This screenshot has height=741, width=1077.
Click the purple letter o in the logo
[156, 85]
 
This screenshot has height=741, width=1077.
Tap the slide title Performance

WHAT TO DO -> Rewrite the records with every "width" replaced by "breadth" and everything else left unchanged.

SOLUTION ->
This screenshot has height=741, breadth=1077.
Click the purple letter o in the logo
[156, 85]
 
This screenshot has height=741, breadth=1077.
Tap the slide title Performance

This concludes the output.